Janvier 2026 : commerce de marchandises sous pression, tourisme atténue dégradation de l’équilibre extérieur
Janvier 2026 : le commerce de marchandises sous pression, le tourisme limite la détérioration du solde extérieur
Janvier 2026 montre une pression croissante sur le commerce de marchandises au Maroc, tandis que les services, en particulier le tourisme, contribuent à atténuer la dégradation de l’équilibre extérieur.
En janvier 2026, les échanges de biens ont affiché des signes de faiblesse qui pèsent sur le commerce extérieur. Les importations restent élevées et les exportations peinent à compenser, creusant des tensions sur le solde commercial. En parallèle, les recettes de services — portées principalement par la reprise touristique postpandémique — enregistrent une performance favorable qui limite l’impact négatif sur la balance des paiements. Cette dynamique contrastée illustre les fragilités structurelles et les effets temporaires qui marquent le démarrage de l’année.
Janvier 2026 signes de tension sur le commerce de marchandises
Les données préliminaires de janvier indiquent une diminution de la contribution des marchandises au rééquilibrage extérieur. Les importations de biens intermédiaires et d’équipements restent soutenues, tandis que certaines catégories d’exportations connaissent un ralentissement.
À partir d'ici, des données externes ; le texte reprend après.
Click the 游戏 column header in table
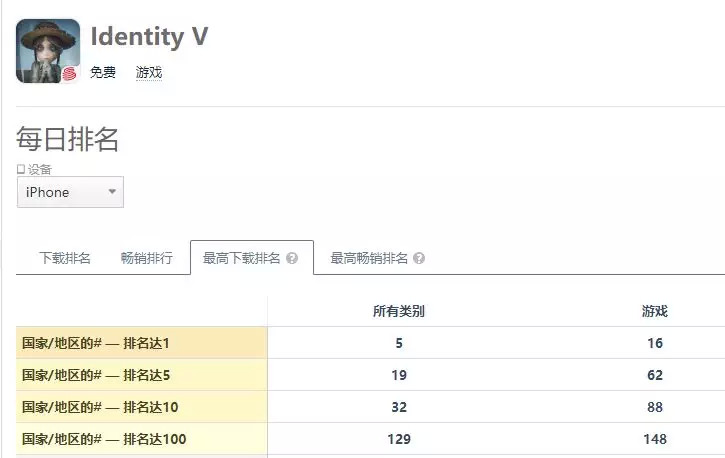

Ce décalage alimente une pression sur le solde commercial et nécessite une attention particulière des acteurs économiques et des autorités afin d’éviter une détérioration plus prononcée au fil des mois.
Tourisme et services limitent la dégradation du solde extérieur
Le secteur des services, porté par le tourisme, apparaît comme le principal amortisseur de la détérioration du solde extérieur en janvier. L’afflux de visiteurs, la hausse des dépenses touristiques et la croissance des prestations hôtelières favorisent les recettes en devises. Ces flux de services compensent partiellement le déficit commercial en biens et contribuent à stabiliser la balance courante sur le court terme, tout en offrant une marge de manœuvre aux décideurs.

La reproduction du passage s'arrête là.